_Exercise description_
Format the records between the line containing "coordinates (330, 260)." and the line containing "pyautogui.click(x=667, y=112)", inclusive, as a JSON list of strings with one string per line, omitting blank lines.

──────── Data for the task

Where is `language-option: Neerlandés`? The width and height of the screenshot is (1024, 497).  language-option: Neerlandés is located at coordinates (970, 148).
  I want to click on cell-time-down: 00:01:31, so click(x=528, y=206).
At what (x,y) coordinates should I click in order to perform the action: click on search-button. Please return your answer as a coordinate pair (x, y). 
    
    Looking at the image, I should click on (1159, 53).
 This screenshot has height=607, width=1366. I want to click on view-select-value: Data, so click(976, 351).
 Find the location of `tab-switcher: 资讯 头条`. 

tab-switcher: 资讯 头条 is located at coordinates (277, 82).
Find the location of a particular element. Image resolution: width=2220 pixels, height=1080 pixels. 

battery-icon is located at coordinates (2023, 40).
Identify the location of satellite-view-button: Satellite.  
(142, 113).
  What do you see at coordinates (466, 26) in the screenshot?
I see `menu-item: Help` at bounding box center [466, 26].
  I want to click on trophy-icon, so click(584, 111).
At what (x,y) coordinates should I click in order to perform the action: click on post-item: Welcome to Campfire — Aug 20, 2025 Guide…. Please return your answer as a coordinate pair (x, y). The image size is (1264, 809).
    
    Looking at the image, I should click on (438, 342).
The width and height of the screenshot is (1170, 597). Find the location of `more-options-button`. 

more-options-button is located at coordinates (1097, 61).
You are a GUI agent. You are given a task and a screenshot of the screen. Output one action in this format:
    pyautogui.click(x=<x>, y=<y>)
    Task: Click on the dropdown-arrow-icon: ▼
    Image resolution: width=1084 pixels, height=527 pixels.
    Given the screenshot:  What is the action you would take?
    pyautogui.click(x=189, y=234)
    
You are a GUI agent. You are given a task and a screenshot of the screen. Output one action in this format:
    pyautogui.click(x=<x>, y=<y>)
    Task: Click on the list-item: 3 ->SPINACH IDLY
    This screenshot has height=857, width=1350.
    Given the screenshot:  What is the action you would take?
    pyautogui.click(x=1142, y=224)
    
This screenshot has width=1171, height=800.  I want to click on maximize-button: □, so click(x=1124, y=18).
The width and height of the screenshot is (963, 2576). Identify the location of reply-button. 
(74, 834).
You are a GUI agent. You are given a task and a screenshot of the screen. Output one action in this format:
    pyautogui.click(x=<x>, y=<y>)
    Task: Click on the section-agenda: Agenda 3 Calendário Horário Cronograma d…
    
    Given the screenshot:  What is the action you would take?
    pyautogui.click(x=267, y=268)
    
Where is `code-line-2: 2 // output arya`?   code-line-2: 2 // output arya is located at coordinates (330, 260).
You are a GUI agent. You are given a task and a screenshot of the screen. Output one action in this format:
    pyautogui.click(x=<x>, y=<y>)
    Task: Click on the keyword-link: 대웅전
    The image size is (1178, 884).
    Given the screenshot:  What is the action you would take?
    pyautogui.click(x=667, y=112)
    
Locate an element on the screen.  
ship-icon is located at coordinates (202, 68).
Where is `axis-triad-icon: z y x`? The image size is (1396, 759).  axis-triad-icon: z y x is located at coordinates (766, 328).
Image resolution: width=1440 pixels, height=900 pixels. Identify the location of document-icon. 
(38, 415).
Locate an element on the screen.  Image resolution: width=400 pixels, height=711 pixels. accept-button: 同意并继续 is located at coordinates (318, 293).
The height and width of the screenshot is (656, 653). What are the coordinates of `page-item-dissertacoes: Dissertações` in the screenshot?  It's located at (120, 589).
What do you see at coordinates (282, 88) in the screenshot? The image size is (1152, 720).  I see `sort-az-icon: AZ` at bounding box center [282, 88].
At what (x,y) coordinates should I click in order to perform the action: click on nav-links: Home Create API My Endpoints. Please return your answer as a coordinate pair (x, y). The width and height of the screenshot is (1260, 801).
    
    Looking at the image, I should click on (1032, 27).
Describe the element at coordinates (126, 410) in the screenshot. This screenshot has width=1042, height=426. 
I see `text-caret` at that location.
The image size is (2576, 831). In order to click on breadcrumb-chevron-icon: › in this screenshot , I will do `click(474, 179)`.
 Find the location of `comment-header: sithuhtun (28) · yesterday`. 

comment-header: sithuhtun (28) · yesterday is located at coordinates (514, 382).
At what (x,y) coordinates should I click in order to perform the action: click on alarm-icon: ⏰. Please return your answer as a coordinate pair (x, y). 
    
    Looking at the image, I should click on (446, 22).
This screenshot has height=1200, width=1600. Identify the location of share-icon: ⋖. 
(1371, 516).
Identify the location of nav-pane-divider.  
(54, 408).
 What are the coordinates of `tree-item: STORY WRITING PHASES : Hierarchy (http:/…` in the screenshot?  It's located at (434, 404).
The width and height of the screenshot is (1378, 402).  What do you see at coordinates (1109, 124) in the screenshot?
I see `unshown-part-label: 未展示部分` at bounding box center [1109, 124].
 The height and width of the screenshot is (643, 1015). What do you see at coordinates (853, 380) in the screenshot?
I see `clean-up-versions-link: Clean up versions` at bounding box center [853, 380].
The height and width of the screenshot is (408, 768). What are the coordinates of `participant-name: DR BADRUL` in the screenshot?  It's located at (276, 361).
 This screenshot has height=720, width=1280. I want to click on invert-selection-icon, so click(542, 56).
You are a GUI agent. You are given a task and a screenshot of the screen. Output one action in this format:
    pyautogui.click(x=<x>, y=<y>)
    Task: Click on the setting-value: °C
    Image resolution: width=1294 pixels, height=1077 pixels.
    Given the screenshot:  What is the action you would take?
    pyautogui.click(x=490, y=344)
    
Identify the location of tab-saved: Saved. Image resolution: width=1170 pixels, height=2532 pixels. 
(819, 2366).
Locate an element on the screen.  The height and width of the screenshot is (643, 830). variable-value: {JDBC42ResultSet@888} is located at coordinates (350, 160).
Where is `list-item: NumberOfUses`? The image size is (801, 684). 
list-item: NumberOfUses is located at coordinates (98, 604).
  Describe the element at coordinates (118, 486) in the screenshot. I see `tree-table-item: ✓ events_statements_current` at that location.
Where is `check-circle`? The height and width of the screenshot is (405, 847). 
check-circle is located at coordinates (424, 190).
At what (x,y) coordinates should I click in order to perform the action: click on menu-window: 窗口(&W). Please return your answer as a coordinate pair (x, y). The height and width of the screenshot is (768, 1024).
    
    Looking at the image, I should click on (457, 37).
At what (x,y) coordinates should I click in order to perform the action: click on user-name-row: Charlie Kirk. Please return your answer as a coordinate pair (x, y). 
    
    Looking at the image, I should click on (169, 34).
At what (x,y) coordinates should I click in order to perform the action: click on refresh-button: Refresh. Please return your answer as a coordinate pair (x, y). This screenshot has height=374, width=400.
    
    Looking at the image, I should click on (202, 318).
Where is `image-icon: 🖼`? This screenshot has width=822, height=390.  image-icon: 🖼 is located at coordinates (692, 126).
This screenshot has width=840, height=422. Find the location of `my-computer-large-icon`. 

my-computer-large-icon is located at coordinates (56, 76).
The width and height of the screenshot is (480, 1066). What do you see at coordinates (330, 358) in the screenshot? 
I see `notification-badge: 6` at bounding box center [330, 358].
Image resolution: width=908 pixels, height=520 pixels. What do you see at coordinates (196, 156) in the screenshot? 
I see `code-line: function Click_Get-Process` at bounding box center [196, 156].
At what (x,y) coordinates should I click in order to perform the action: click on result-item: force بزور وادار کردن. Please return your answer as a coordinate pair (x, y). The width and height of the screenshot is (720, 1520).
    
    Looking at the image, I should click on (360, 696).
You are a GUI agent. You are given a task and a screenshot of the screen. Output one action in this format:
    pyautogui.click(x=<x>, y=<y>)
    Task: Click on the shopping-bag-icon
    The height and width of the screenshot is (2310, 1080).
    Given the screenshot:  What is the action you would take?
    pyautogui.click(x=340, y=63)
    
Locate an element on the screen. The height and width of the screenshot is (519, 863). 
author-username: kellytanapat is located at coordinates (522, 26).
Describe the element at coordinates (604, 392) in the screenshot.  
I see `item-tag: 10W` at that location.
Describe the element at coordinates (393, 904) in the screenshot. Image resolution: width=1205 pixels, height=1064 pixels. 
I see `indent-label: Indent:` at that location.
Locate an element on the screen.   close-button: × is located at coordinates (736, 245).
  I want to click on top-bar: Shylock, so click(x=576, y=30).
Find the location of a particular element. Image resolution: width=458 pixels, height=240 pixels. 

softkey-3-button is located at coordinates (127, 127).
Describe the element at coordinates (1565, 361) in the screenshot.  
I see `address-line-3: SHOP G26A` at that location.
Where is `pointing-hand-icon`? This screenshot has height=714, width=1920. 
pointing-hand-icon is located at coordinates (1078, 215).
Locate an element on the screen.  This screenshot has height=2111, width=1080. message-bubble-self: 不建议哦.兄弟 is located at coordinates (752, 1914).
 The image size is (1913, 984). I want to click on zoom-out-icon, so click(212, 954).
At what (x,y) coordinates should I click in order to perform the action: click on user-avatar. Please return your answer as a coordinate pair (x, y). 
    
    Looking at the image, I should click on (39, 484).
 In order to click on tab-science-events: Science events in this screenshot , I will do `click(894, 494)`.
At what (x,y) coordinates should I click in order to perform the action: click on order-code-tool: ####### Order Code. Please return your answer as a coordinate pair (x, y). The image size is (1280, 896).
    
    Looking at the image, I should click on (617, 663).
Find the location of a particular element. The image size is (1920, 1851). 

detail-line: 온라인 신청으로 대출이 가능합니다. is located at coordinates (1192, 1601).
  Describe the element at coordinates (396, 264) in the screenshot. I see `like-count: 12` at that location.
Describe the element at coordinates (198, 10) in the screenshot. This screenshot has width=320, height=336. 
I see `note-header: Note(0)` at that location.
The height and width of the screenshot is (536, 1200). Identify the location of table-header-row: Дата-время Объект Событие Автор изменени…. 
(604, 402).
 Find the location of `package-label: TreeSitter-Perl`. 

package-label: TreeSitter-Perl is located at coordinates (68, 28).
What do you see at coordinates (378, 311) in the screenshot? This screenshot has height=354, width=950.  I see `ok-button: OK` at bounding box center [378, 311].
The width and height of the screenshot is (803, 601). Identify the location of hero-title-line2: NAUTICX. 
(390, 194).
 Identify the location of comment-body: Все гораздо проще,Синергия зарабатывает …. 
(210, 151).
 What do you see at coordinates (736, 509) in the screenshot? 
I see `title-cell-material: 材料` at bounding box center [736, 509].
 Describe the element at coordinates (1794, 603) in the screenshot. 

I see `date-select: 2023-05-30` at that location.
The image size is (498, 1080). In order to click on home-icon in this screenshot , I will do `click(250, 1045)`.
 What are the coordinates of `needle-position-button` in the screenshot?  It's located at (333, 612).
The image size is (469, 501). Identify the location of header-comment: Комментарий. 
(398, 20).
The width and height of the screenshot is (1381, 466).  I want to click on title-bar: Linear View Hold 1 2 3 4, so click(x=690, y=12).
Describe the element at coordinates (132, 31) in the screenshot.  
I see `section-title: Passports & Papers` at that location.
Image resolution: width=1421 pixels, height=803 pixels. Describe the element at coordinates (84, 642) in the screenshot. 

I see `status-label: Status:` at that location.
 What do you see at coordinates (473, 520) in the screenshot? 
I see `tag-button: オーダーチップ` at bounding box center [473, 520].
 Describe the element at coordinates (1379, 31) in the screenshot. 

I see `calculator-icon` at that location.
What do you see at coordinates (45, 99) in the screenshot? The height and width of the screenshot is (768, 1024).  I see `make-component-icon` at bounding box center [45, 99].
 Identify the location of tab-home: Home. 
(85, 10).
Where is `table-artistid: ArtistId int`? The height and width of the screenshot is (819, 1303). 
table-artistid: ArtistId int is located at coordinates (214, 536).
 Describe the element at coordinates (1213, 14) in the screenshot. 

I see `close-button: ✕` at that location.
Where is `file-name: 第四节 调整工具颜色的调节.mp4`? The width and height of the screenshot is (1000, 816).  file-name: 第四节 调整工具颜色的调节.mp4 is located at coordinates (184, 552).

────────────────

_Result_
[
  "Where is `code-line-2: 2 // output arya`?   code-line-2: 2 // output arya is located at coordinates (330, 260).",
  "You are a GUI agent. You are given a task and a screenshot of the screen. Output one action in this format:",
  "    pyautogui.click(x=<x>, y=<y>)",
  "    Task: Click on the keyword-link: 대웅전",
  "    The image size is (1178, 884).",
  "    Given the screenshot:  What is the action you would take?",
  "    pyautogui.click(x=667, y=112)"
]